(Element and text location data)
_ _ _

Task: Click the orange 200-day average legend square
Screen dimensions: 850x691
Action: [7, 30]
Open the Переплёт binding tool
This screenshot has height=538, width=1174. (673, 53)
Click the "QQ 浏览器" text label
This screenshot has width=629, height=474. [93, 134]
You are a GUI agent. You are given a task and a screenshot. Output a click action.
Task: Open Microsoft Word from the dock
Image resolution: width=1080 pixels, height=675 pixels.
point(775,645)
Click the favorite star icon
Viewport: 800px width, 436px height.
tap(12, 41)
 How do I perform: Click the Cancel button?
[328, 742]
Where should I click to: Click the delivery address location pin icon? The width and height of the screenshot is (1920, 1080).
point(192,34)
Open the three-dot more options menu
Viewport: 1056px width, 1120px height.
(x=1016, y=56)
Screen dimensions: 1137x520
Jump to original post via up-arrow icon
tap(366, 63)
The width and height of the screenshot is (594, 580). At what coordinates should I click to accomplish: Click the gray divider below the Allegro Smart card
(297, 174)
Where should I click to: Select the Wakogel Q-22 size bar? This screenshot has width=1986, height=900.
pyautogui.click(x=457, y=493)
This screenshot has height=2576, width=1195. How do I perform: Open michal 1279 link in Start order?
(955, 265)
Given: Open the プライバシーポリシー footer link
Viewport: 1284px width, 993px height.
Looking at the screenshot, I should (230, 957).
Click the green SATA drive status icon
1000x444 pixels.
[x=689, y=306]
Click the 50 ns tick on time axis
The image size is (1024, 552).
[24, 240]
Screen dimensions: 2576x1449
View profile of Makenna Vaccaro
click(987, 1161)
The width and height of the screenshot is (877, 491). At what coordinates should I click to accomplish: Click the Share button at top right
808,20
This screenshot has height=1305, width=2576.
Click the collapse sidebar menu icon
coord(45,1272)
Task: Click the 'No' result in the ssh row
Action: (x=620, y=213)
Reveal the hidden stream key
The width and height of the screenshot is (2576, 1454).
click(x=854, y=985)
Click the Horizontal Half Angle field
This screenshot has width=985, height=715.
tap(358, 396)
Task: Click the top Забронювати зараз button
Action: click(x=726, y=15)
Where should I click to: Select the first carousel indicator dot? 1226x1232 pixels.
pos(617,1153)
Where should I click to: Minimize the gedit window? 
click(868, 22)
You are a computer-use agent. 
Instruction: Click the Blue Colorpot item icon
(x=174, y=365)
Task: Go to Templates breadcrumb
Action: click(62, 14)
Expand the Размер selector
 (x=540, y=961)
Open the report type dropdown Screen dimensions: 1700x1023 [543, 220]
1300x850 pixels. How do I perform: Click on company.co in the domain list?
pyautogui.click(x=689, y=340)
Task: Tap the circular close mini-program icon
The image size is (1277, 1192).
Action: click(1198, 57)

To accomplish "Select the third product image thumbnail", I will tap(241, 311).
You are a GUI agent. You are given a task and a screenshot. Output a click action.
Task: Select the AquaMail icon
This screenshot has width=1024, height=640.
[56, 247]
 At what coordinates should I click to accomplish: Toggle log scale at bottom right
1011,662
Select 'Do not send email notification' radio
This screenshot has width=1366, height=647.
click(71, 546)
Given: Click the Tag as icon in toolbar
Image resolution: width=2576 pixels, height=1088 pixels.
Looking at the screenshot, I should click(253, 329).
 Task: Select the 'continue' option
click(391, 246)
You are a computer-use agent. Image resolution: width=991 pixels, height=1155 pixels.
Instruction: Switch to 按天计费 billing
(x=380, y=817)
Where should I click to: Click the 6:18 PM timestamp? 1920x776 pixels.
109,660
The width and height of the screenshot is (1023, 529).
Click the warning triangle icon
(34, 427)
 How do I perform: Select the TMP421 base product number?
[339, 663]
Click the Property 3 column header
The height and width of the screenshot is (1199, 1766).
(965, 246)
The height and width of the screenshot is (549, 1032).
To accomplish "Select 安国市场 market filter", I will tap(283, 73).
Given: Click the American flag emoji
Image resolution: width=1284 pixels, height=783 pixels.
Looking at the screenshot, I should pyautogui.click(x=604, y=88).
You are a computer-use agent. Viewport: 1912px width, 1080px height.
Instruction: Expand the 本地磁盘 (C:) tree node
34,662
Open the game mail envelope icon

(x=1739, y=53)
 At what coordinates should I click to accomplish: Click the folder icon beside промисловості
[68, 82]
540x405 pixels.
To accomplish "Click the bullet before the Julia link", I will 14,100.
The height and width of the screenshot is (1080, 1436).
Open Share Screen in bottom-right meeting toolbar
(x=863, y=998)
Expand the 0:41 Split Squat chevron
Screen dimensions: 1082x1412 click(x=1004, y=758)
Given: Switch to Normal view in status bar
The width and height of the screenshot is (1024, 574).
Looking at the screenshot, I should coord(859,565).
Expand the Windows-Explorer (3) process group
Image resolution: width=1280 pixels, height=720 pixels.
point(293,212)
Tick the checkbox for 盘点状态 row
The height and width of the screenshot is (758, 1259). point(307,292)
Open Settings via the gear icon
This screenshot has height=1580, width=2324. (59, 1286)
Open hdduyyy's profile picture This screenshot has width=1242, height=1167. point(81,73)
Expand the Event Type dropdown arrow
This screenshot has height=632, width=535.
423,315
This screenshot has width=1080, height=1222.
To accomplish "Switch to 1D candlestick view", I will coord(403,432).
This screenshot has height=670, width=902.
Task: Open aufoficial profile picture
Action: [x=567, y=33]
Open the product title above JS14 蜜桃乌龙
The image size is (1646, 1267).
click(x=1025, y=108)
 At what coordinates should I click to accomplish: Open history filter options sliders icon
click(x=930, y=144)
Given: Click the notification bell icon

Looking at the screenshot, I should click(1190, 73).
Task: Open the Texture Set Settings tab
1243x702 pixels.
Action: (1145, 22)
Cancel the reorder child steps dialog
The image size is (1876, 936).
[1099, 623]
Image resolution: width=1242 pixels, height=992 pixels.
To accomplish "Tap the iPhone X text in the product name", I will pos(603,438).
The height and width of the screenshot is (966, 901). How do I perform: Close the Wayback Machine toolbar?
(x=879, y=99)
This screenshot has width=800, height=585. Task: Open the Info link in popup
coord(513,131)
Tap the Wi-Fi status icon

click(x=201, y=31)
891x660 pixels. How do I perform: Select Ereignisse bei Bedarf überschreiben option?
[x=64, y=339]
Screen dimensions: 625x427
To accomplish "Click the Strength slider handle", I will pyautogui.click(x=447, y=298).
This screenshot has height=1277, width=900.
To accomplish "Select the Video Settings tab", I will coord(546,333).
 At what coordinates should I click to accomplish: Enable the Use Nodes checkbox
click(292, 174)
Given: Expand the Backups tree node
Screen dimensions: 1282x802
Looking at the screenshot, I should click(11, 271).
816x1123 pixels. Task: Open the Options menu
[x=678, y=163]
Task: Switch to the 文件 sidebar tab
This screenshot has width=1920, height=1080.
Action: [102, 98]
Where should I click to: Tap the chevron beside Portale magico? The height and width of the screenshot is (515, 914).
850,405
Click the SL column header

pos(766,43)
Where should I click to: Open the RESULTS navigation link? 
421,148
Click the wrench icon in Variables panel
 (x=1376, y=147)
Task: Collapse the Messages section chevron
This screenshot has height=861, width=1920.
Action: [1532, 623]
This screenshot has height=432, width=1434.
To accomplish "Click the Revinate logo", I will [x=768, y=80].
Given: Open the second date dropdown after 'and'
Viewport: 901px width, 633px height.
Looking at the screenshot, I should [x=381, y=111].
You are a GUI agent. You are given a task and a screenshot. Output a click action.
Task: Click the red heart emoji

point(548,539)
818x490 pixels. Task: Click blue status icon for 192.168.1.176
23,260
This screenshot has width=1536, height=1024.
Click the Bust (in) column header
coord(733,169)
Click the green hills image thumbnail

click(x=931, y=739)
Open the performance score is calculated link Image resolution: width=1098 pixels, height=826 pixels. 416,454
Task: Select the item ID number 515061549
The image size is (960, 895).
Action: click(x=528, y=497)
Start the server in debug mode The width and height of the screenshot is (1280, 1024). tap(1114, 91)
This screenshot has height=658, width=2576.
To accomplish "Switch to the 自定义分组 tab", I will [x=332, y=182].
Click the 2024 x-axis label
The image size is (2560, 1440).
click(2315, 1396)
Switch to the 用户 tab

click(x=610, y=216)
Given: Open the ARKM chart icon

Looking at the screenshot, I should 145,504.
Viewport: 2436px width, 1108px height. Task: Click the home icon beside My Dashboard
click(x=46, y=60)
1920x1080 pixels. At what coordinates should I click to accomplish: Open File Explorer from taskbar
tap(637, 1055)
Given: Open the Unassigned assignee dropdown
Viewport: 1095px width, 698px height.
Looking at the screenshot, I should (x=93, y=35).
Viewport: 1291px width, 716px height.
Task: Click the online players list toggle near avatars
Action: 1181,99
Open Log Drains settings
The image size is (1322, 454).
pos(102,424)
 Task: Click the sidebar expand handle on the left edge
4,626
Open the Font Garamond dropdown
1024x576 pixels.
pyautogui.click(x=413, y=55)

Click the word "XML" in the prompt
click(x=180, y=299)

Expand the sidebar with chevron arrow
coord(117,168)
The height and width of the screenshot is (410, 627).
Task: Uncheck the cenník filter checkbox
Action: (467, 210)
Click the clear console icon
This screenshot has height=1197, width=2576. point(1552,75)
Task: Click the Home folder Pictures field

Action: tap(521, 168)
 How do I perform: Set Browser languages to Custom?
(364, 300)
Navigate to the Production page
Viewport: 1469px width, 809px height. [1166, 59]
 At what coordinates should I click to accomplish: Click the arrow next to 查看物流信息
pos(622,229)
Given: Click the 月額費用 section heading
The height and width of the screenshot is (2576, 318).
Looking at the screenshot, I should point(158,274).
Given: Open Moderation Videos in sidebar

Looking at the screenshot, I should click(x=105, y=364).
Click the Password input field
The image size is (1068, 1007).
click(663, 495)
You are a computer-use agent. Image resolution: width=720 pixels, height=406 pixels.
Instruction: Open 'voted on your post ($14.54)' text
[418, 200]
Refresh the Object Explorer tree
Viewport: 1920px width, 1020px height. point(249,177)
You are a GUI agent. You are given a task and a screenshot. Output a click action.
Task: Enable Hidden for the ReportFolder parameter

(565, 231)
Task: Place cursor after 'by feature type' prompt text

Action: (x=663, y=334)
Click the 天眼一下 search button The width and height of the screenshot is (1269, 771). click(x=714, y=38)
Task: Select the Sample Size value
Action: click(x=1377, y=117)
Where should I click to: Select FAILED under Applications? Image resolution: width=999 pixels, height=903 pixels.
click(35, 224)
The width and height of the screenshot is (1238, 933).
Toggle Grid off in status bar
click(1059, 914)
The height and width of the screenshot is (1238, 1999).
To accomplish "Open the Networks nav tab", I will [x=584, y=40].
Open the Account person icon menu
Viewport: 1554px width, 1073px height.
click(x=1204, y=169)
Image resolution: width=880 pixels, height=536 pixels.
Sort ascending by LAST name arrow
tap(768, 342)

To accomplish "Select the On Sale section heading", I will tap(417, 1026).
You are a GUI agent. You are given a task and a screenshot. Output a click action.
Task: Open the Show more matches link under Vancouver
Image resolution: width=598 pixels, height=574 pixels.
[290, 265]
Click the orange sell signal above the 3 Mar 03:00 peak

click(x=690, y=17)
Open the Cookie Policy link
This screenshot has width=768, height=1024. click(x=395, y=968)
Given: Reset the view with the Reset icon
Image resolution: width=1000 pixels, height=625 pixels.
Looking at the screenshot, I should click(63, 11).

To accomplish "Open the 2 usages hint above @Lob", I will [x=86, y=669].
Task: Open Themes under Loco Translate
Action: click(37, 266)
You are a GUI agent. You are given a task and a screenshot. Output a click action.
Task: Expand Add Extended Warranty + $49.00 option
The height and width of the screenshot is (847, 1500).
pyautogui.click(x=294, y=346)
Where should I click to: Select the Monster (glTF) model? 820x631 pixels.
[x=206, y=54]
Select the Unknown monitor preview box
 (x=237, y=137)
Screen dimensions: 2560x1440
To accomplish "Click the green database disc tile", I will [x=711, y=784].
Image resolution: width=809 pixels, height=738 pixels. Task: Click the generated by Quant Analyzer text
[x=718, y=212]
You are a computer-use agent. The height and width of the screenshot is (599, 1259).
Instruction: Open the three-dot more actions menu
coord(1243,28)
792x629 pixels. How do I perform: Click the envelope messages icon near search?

_ _ _

* [AIM]: Output the items from the line containing "Given: Click the notification bell icon" up to and including the line containing "[1099, 623]", reproducing those lines exactly as they appear.

* [THE OUTPUT]:
Given: Click the notification bell icon

Looking at the screenshot, I should click(1190, 73).
Task: Open the Texture Set Settings tab
1243x702 pixels.
Action: (1145, 22)
Cancel the reorder child steps dialog
The image size is (1876, 936).
[1099, 623]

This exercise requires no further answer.